How do you solve `x^2+4x=285`?

Answer 1

15, - 19

Explanation:

Solving by the new Transforming Method (Google, Socratic Search).
`y = x^2 + 4x - 285 = 0`.
Find 2 real roots, with opposite signs (ac < 0), knowing sum (-b = -4) and product (-285).
Compose factor pairs of (-285) --> (5, - 57)(15, - 19). This last sum is
(15 - 19 = - 4 = - b).
The 2 real roots are: 15 and - 19.
Using AC Method.
Find 2 numbers, knowing sum (b = 4) and product (-285).
They are: (19, - 15) --> sum = 4 and product = -285
Split the term 4x into 19x and - 15 x
Factor by grouping:
x(x + 19) - 15(x + 19) = (x + 19)(x - 15) = 0
Solving binomials:
x + 19 = 0 --> x = - 19
x - 15 = 0 --> x = 15

Answer 2

Here's a simpler way to solve: by completing the square.
(Also the answer is `x = -15` and `x = 19`)

Explanation:

To solve by completing the square we first have to realize that `x^2 +4x = 285` is the same as `x^2 +4x - 285 = 0`. Look familiar? That's because it is.
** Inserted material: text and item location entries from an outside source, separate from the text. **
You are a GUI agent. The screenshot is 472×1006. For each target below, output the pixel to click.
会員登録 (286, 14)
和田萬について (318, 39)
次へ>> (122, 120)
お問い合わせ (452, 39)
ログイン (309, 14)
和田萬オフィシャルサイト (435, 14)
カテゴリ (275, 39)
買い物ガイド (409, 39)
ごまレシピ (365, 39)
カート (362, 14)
1.) The first step in completing the square is to move `c` to the other side of the equation (which was already done for us above).

2.) Now that we have the equation `x^2 + 4x = 285`, we are going to try and turn the left side of the equation into a perfect square trinomial so that we can factor it (why we are doing this will be obvious later). In order to turn the left side of the equation into a perfect square trinomial, we are going to divide `b` by `2`, square the result, and add it to both sides.

`4/2 = (2) ^2 = 4` Now add `4` to both sides to make sure the equation stays balanced.

`x^2 + 4x + 4 = 289`

3.) Does anything about the left side of the equation catch your eye? It should because the left side is now a perfect square trinomial, and can be factored, and when you factor it, you are left with the equation `(x+2)^2 = 289`. Now we can finally solve for `x`!

4.) Take the square root of both sides of the equation to isolate `(x+2)` and you are left with `x+2 = +-17`

5.) Because there is a `+-17`, you have to solve for `x` twice:

`x-2 = 17`
`x-2 = -17`

6.) By solving for `x`, you now see that `x = 19` & `x= -15`

Hope this helps!